**DATASET RECORDS**
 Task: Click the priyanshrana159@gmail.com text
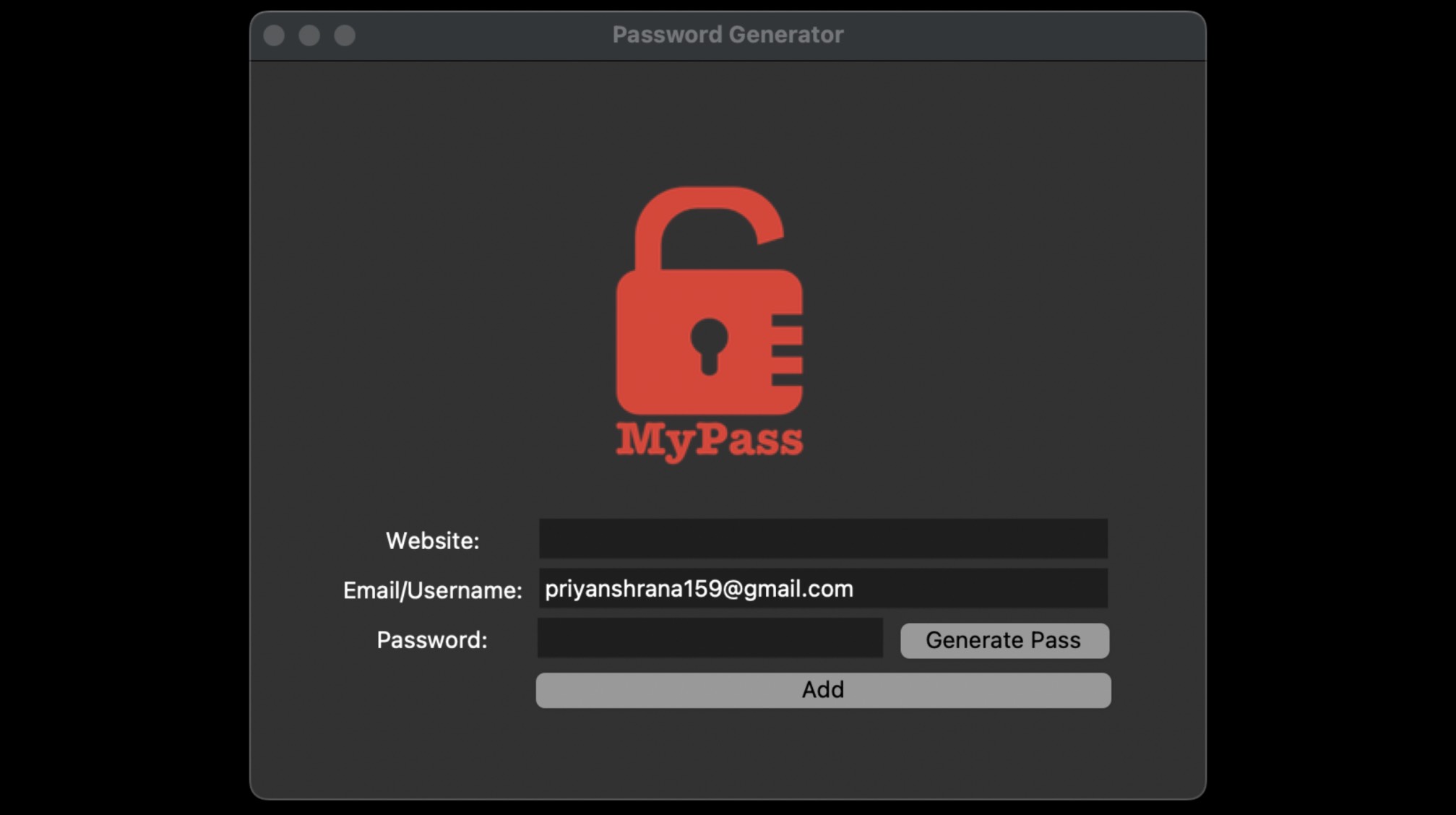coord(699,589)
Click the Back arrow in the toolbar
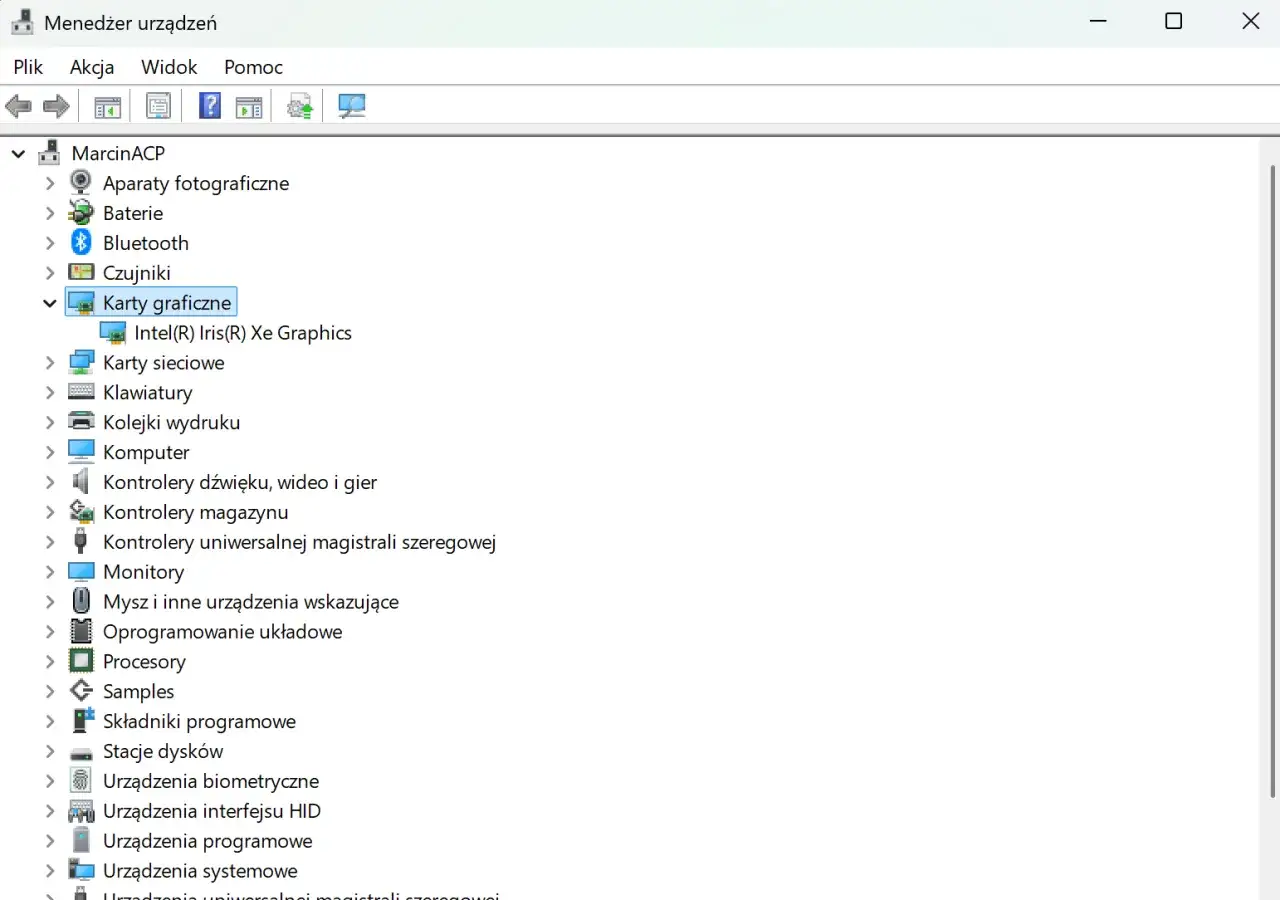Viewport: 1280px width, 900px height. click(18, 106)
* * *
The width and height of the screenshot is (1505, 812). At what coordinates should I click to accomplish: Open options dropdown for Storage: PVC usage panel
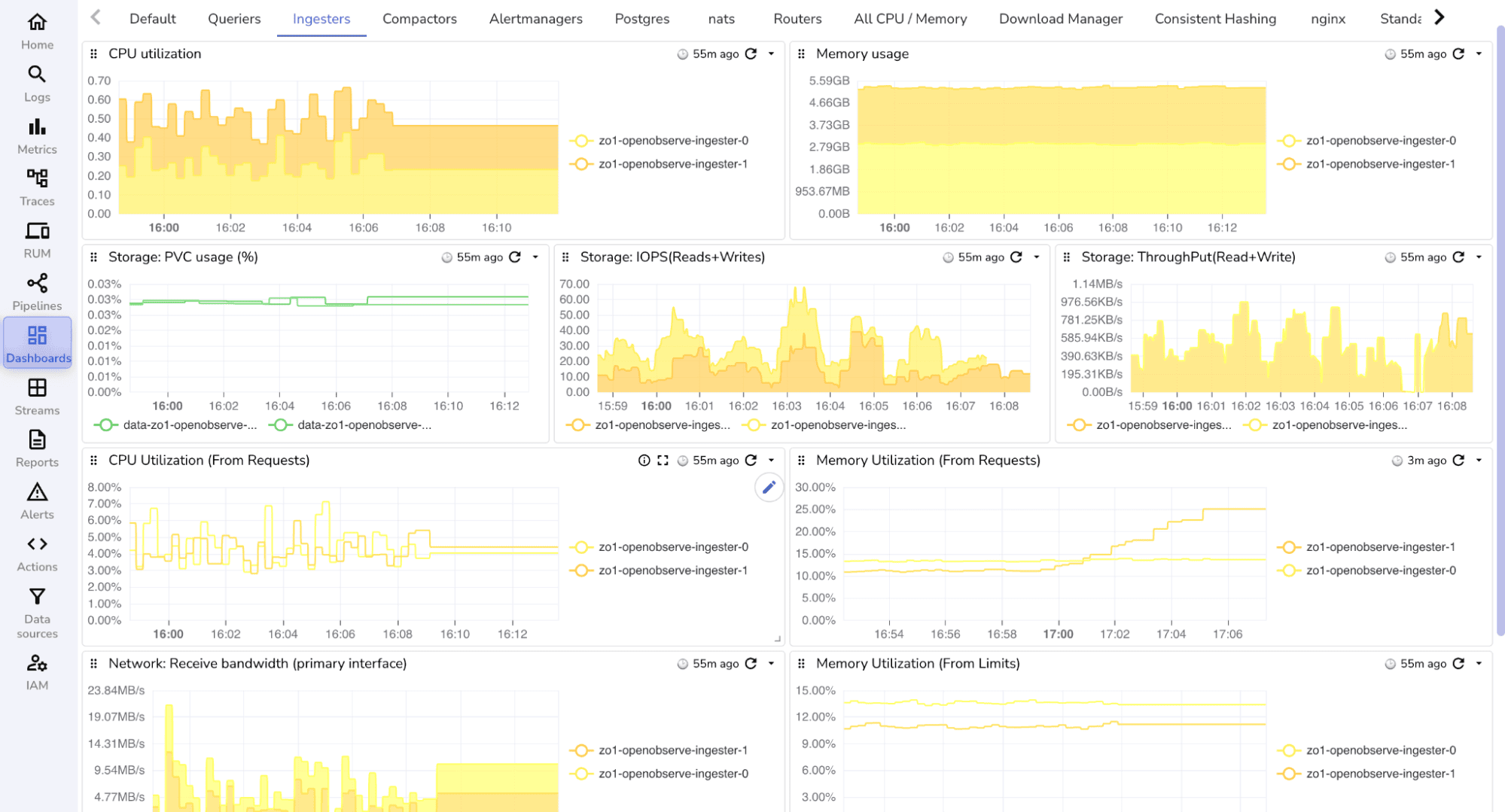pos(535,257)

**PROBLEM REQUIREMENTS**
Reproduce the records beginning at the line that contains "The width and" and ending after the line that contains "pos(535,257)", leaving out the pictures.

**RESULT FOR THIS EXERCISE**
The width and height of the screenshot is (1505, 812). At what coordinates should I click to accomplish: Open options dropdown for Storage: PVC usage panel
pos(535,257)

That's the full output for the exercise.